Die Folgen bekommen alle zu spüren. Auch jene, die noch immer bei ihrem Händler um die Ecke einkaufen und damit eine Infrastruktur aufrechterhalten, deren Verschwinden am heftigsten von jenen beklagt wird, die selbst emsig im Internet nach billigen Schnäppchen surfen und sich über die Servicewüste mokieren. Die Folgen der unheilvollen Entwicklung sind unübersehbar: Alteingesessene Läden siechen dahin und sterben. Dafür gerät der Straßenverkehr vollkommen aus den Fugen, regional wie international. Manche Länder und Regionen wie beispielsweise Südtirol und Österreich greifen inzwischen zu drastischen Mitteln. Mittels Blockabfertigung wollen sie der unendlichen Lastwagenkarawane Herr werden, die sich durch die engen Alpentäler quält.
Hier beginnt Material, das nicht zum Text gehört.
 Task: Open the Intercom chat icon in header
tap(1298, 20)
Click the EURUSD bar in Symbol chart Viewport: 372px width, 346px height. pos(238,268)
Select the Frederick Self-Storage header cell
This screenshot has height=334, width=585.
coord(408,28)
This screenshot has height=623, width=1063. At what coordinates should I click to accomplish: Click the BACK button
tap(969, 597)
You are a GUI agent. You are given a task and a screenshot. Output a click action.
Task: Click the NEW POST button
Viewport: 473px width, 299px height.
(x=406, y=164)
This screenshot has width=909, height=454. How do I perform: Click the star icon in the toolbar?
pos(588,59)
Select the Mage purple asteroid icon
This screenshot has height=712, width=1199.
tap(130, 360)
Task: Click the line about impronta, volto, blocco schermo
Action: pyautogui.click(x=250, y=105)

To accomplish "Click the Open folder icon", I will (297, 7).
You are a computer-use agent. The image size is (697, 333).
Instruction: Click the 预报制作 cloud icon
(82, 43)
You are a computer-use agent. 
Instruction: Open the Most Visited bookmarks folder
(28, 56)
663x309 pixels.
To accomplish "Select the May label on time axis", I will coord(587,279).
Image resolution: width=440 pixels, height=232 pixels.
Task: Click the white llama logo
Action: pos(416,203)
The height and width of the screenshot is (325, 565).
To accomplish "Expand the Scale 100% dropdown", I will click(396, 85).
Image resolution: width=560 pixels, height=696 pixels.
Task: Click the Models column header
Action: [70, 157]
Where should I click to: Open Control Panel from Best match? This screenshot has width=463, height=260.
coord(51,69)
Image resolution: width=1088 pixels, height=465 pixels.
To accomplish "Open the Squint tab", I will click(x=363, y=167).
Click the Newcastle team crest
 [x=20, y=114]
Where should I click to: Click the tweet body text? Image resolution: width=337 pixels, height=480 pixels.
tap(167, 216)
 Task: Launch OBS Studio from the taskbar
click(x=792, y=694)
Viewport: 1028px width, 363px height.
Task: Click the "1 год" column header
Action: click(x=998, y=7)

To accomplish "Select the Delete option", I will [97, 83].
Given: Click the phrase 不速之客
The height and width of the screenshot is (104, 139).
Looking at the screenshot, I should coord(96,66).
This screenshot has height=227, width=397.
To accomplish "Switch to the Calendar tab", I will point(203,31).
Nicht dass wir uns falsch verstehen. Ich habe nichts gegen Online-Handel, den Versand von Waren oder das Transportwesen und den LKW-Verkehr, aber es müssen für alle gleiche Spielregeln gelten und es müssen die Kosten in Rechnung gestellt werden, mit denen öffentliche und private Ressourcen beansprucht werden. Es darf nicht sein, dass lobbystarke oder hippe Branchen aus der digitalen Welt Welpenschutz genießen und auf Kosten anderer hochgepäppelt werden. Das Sozialdumping im Transportwesen, das Beanspruchen der Infrastruktur in Form unserer Autobahnen, Straßen und Plätze fürs eigene Geschäft, das in ganzer Perversion seinen sichtbarsten Ausdruck in den »Polensprintern« findet, torpediert unsere gesamte Gesellschaft und die freie Marktwirtschaft. Der Staat versagt auf ganzer Linie. Er sorgt nicht dafür, dass Angebot und Nachfrage ihren Ausgleich auf freien und transparenten Märkten finden und sich Preise bilden, die den wirklichen Kosten entsprechen. Ein System, für das Steuerzahler und die Allgemeinheit zahlen, in dem sich aber kleine Unternehmen einen Dreck um Arbeits- und Sozialstandards scheren und große Konzerne reich rechnen, fällige Steuern nicht bezahlen, wird gesellschaftlich und ökologisch in einer Katastrophe enden. Dazu braucht es keine Naturgewalten und Glaubenskrieger, das bringen wir schon ganz alleine hin.